Vögel (DSE)

von Wajdi Mouawad
Schauspielhaus
Dauer – ca. 3:30 Std, 1 Pause
in deutscher, hebräischer, arabischer und englischer Sprache mit deutschen Übertiteln
Wiederaufnahme
Spielzeit 2021/22
Vögel ist zugleich Thriller und modernes Märchen. Mit der Wucht einer antiken Tragödie erzählt Mouawad von Gewalt, individuellen Schicksalen und familiären Konflikten vor dem Hintergrund des Nahostkonflikts. Im Lesesaal einer New Yorker Universitätsbibliothek verliebt sich Eitan, ein junger Biogenetiker aus Berlin, in Wahida. Als Eitan seinen Eltern und seinem Großvater, einem Überlebenden der Shoah, seine neue Freundin vorstellt, kommt es zum Eklat. Wahida ist Araberin und für Eitans Vater nicht akzeptabel. Auf der Suche nach den Wurzeln seiner Familie reist Eitan mit Wahida nach Israel. Hier wird sich Wahida ihrer lange verleugneten arabischen Identität bewusst. Und Eitan erfährt von seiner Großmutter ein gut gehütetes Familiengeheimnis …

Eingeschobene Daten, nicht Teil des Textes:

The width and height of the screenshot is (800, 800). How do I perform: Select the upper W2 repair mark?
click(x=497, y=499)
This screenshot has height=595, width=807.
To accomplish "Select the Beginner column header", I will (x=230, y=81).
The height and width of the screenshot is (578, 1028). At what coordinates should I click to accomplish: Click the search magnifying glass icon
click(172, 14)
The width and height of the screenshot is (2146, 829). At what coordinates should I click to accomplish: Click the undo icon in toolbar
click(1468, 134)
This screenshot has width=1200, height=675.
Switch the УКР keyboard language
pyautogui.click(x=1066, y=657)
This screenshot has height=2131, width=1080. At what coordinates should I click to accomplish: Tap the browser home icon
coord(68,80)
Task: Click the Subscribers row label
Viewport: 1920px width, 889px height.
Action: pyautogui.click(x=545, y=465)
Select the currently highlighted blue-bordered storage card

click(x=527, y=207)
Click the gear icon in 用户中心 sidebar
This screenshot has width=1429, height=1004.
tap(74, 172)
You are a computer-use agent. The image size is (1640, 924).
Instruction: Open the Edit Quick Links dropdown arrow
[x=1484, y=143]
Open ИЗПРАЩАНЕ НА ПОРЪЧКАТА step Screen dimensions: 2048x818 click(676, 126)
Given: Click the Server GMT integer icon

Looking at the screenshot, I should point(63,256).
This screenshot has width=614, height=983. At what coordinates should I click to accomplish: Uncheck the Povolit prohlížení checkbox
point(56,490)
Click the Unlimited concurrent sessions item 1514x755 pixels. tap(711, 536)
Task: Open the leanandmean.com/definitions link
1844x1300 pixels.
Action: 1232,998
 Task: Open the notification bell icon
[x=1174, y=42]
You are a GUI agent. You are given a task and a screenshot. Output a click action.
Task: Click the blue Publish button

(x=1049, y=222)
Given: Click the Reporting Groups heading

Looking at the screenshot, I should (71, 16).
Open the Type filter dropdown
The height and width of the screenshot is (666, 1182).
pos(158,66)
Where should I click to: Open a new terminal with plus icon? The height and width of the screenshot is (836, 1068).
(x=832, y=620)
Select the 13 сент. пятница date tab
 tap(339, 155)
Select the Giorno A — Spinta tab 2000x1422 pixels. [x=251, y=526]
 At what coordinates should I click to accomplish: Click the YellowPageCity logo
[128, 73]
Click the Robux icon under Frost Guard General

Der frankokanadische Autor, Schauspieler und Regisseur Wajdi Mouawad, geboren 1968 im Libanon, emigrierte als Achtjähriger nach Frankreich und später nach Kanada, wo er ein Schauspielstudium absolvierte. Als Autor und Regisseur sorgte er mit einer Tetralogie über den libanesischen Bürgerkrieg international für Furore. In Vögel beschreibt er den israelisch-arabischen Konflikt aus der Perspektive einer jüdischen Familie, die auf drei Kontinenten lebt. Die Sprachenvielfalt der Aufführung ist den Identitätsbrüchen der Figuren nachempfunden. Seit 2016 ist Mouawad Direktor des Théâtre national de la Colline in Paris, wo er Vögel 2017 uraufführte.

2019 wird Vögel mit dem Grand prix de littérature dramatique ausgezeichnet. Der Preis wurde 2005 auf Initiative des französischen Ministers für Kultur und Kommunikation ins Leben gerufen und dient der Förderung des zeitgenössischen Dramas als literarischer Kunstform. Nach seiner Erstaufführung im deutschsprachigen Raum durch Burkhard C. Kosminski im November 2018 ist Vögel in der Spielzeit 2019/20 in 14 Produktionen zu sehen, teils 4-sprachig, teils ganz auf Deutsch.

Die Vorstellung dauert insgesamt ca. 3 h 30 min, inklusive einer Pause. 1. und 2. Akt: ca. 1 h 45 min/ Pause: 20 min / 3. und 4. Akt: ca. 1 h 25 min

Deutschsprachige Erstaufführung: Fr – 16. Nov 18
Inszenierung
Bühne
Kostüme
Übertitel
Anna Kasten
Licht
Dramaturgie

Audio-Einführung mit Martin Bruchmann

Pressestimmen

DIE ZEIT
Peter Kümmel, 22. Nov 18
"Verblüffend ist die Sprachgewandtheit der Spieler. Namentlich Itay Tiran und der junge Martin Bruchmann (als Eitan) wechseln in Sekunden drei-, viermal die Sprache, als wären sie auf der Flucht."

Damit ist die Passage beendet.